A Method for Measuring 3-D Surface Deformations With InSAR Based on Strain Model and Variance Component Estimation

Interferometric synthetic aperture radar (InSAR) technique is a proven technique for measuring 3-D surface deformations by combining InSAR measurements from different techniques (i.e., differential InSAR, multiaperture InSAR, and pixel offset-tracking) and different tracks (i.e., ascending and descending) on a pixel-by-pixel basis. However, it is difficult to obtain the exact a priori variances or weights for such different kinds of InSAR measurements, resulting in inaccurate estimations of 3-D deformations.
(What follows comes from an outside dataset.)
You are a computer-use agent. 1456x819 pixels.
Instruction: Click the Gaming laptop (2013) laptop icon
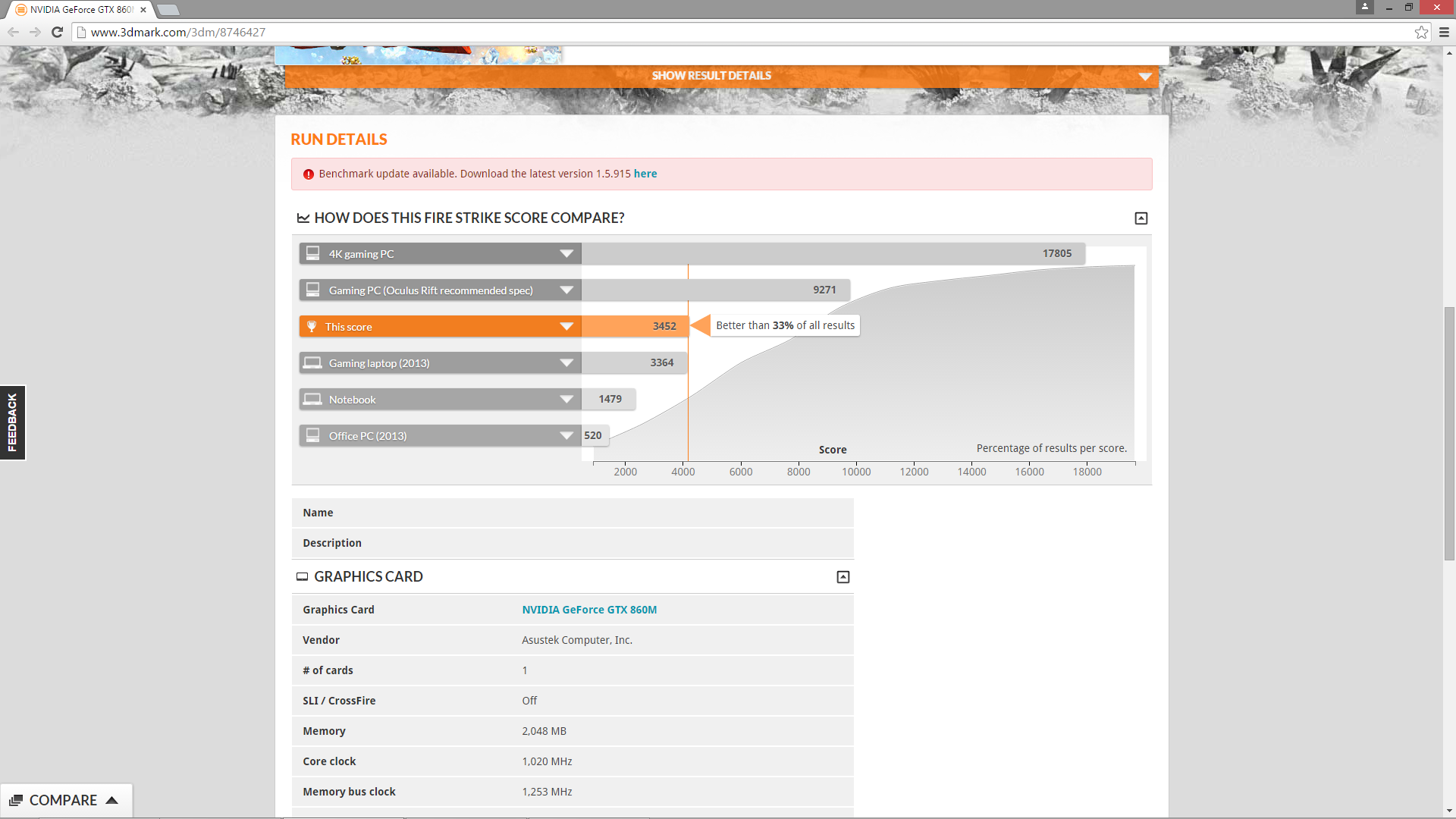312,362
This paper proposes a method to retrieve 3-D deformations with InSAR by integrating the strain model and variance component estimation algorithm, which can exploit the spatial correlation of the adjacent points' deformations and produce accurate weights for multiple InSAR measurements. The proposed method is assessed with both simulated and real data sets. The results have shown that the proposed method can accurately measure 3-D surface deformations associated with geohazards, and even those occurring in a transient or short-term period (e.g., earthquake and volcanic eruption). In the case study of the 2007 eruption of Kilauea Volcano (Hawai'i), improvements of 51.2%, 22.4%, and 18.5% have been achieved for the derived east, north, and up displacements, respectively, with respect to those derived from the classical weighted least squares method.